Il est indispensable de mentionner un épisode de sa vie qui nous éclairera aussi bien sur les activités d’Eugenio Espejo que sur l’étendue de ses connaissances. Lorsque les Jésuites furent expulsés des colonies espagnoles au XVIIIe siècle, de Quito en 1769, ils abandonnèrent naturellement l’enseignement et la bibliothèque, une des plus riches constituée au cours de ces deux siècles. Cette bibliothèque devint le noyau de la «Biblioteca Nacional» et Espejo fut nommé son premier bibliothécaire. Ces nouvelles fonctions favorisèrent son extraordinaire érudition ainsi que son écoute constante des classiques, latins et grecs, ainsi que les auteurs français, espagnols, italiens…

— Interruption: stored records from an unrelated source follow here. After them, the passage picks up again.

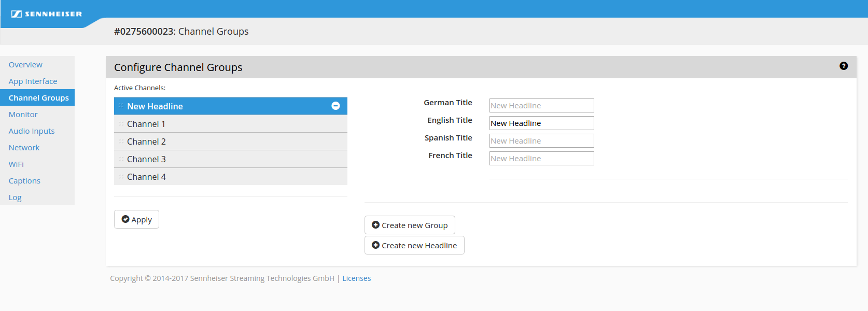Select Channel 2 in active channels

[x=230, y=142]
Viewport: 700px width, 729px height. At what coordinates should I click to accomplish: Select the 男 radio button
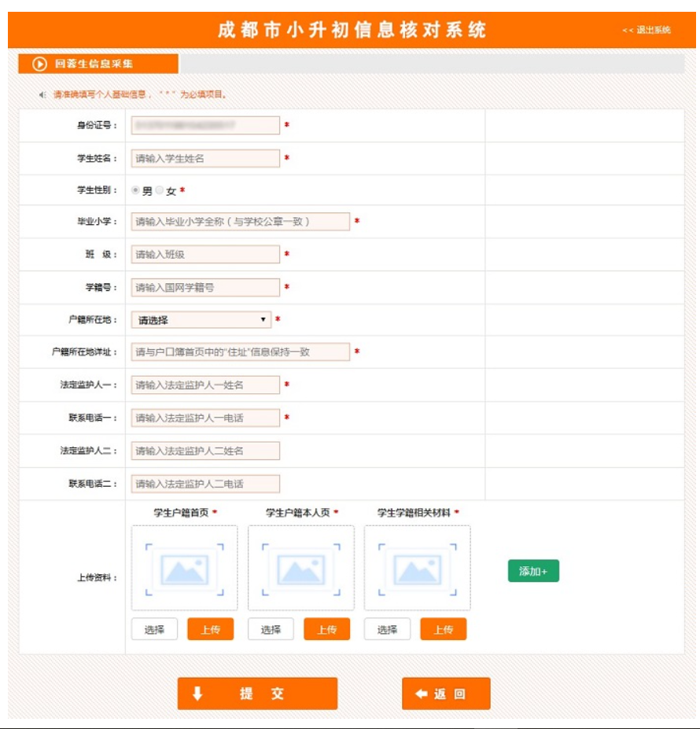136,190
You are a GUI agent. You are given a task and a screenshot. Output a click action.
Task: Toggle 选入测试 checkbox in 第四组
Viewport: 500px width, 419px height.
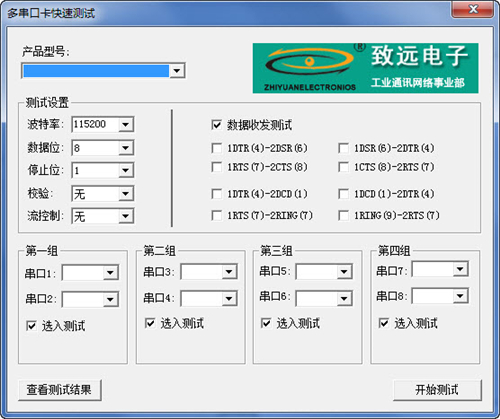tap(384, 323)
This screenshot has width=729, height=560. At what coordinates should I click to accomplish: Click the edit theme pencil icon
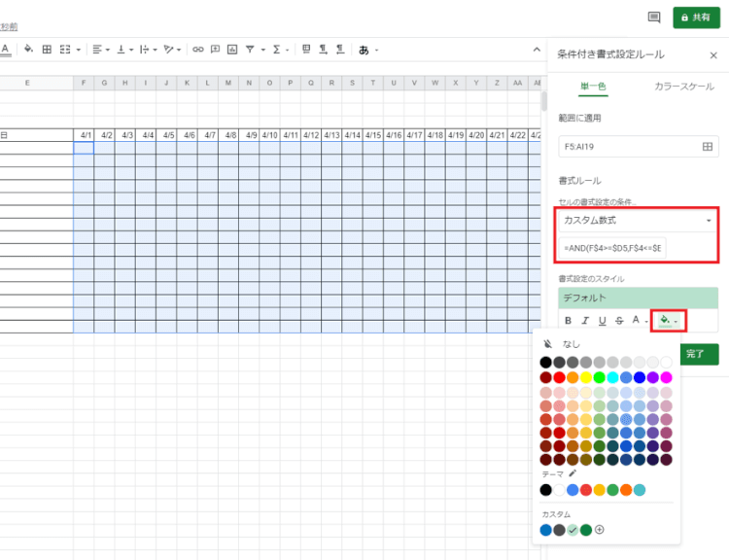[x=573, y=473]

Naturellement, ses idées politiques furent considérées par les autorités espagnoles de l’Audience Royale avec effroi et comme subversives. Espejo fut emprisonné et les mauvais traitements en prison mirent fin à son existence. Il décéda le 27 décembre 1795. Il avait 48 ans.
Juan Montalvo et la France
(Paris, février 1990)Si, à ces deux noms, nous ajoutons ceux de Juan de Velasco, le premier historien, le «père fondateur» de notre histoire, et Juan Bautista Aguirre (tous les deux Jésuites), poète d’une valeur indiscutable qui illustra son siècle par une œuvre admirable, nous pouvons dire, dans le domaine des Sciences et des Lettres, qu’avec ces quatre personnalités, le XVIIIe siècle a brillé de tous ses feux. Ils sont donc à l’origine du développement intellectuel et culturel qu’a connu l’Équateur à travers son histoire.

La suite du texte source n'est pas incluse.